Punjab's problem is that several fringe elements are active in the state under various banners. In a bid to outdo each other, they often come up with calls for bandhs and sporadic—mostly weak—protests against the Indian government.
Their only recent show of considerable strength was the Sarbat Khalsa--the 18th century tradition of a conclave of all the Sikh misls-- in November 2015, where participants demanded Khalistan and anointed former Punjab chief minister Beant Singh's assassin Jagtar Singh Hawara as jathedar of Akal Takht. But, after that the movement fizzled out.
Politics, however, can queer the Punjab pitch. Elections in the state are due next year and there is apprehension that the Akalis may try to go back to the Panthic agenda as a last-gasp effort to stop the Aam Aadmi Party (AAP).
In popular perception, the Akalis have fallen way behind Arvind Kejriwal's party because of a variety of reasons—anti-incumbency, charges of corruption, the drug problem and the inability of the Congress to get its act together. Analysts believe the established parties could reach out to hardliners to keep the "party of Delhiites" out of Punjab.

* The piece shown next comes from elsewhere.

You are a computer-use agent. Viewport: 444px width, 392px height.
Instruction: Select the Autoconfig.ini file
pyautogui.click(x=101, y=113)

Former DGP Shashi Kant says there is no immediate threat of militancy in Punjab. But the pot is boiling. "Those who recall the pre and post 1984 situation are well aware that the militant phase of Punjab had two sets of ‘forces’ working on ground. One was the sections thought that it was fighting for an ideological cause; right or wrong, for I am no one to sit on judgement. The second section—which incidentally was more predominant and active—primarily consisted of criminals anti-social elements, working either independently to stack in cash or working for certain political parties/organisations to add on to the general mayhem. This latter section also consisted of individuals working for certain influential officials as ‘cats’ and bringing in both 'cash and laurels' to their employers. And this latter category is once again hyperactive in Punjab at the instance of the anti-social segment of the Punjabi polity and officialdom. These criminals, who are called gangsters in today’s parlance, own their allegiance to no one but this anti social segment of Punjab’s polity and officialdom," he argues.